What to produce: Repeat, exactly as written, all of the entries, but not their pictures.

Information supplied:
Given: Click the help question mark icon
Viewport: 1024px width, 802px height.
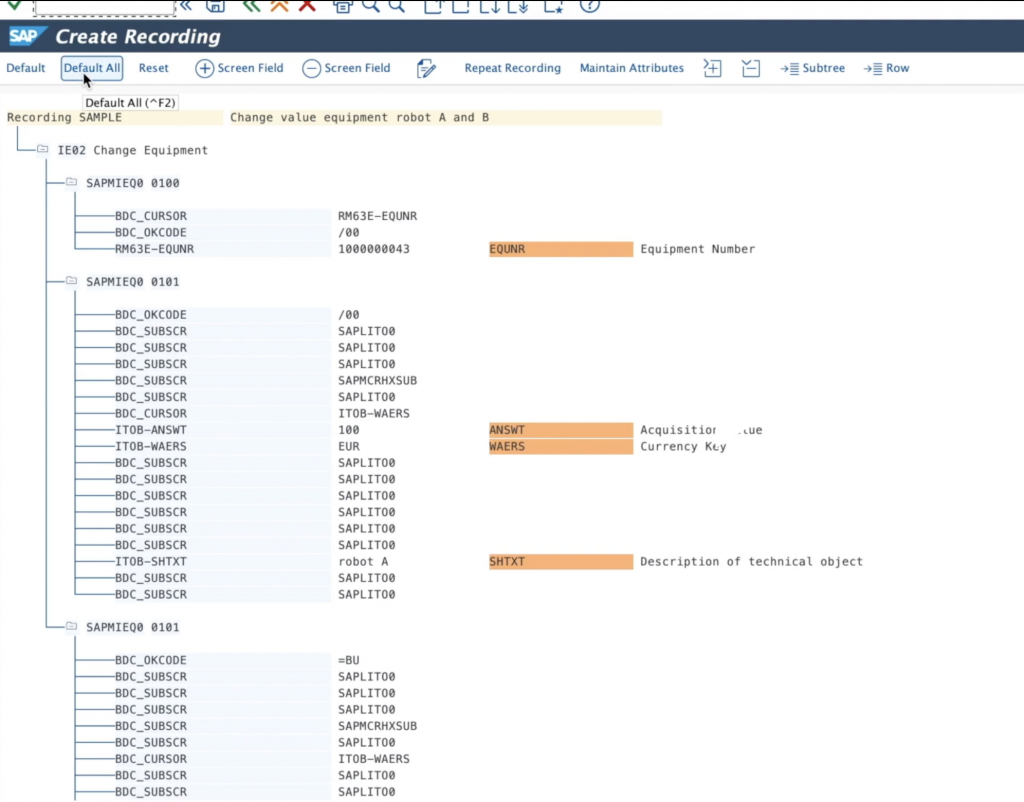Looking at the screenshot, I should [590, 5].
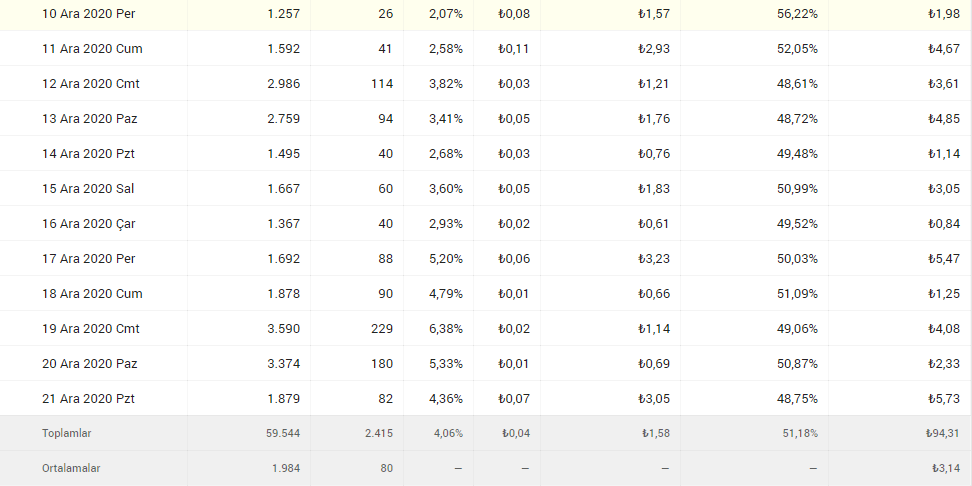This screenshot has width=972, height=486.
Task: Select the 18 Ara 2020 Cum row label
Action: (92, 294)
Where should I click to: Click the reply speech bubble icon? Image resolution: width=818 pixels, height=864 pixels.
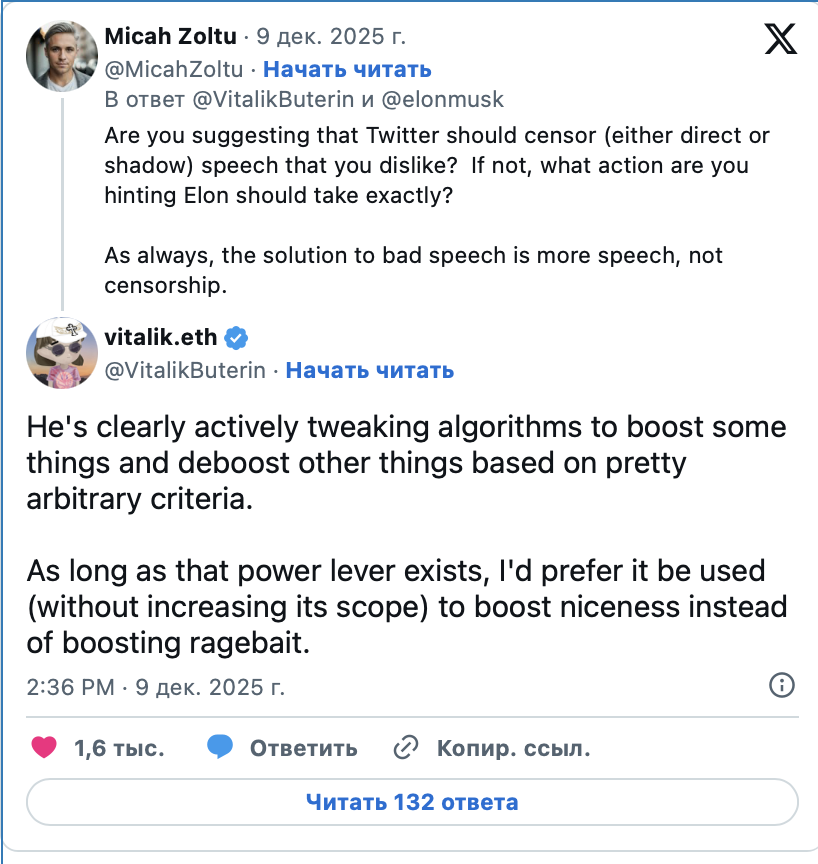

Result for this exercise:
Given: Click the help question mark icon
Viewport: 1024px width, 802px height.
Looking at the screenshot, I should [590, 5].
This screenshot has width=972, height=486.
Task: Select the 18 Ara 2020 Cum row label
Action: (92, 294)
Where should I click to: Click the reply speech bubble icon? Image resolution: width=818 pixels, height=864 pixels.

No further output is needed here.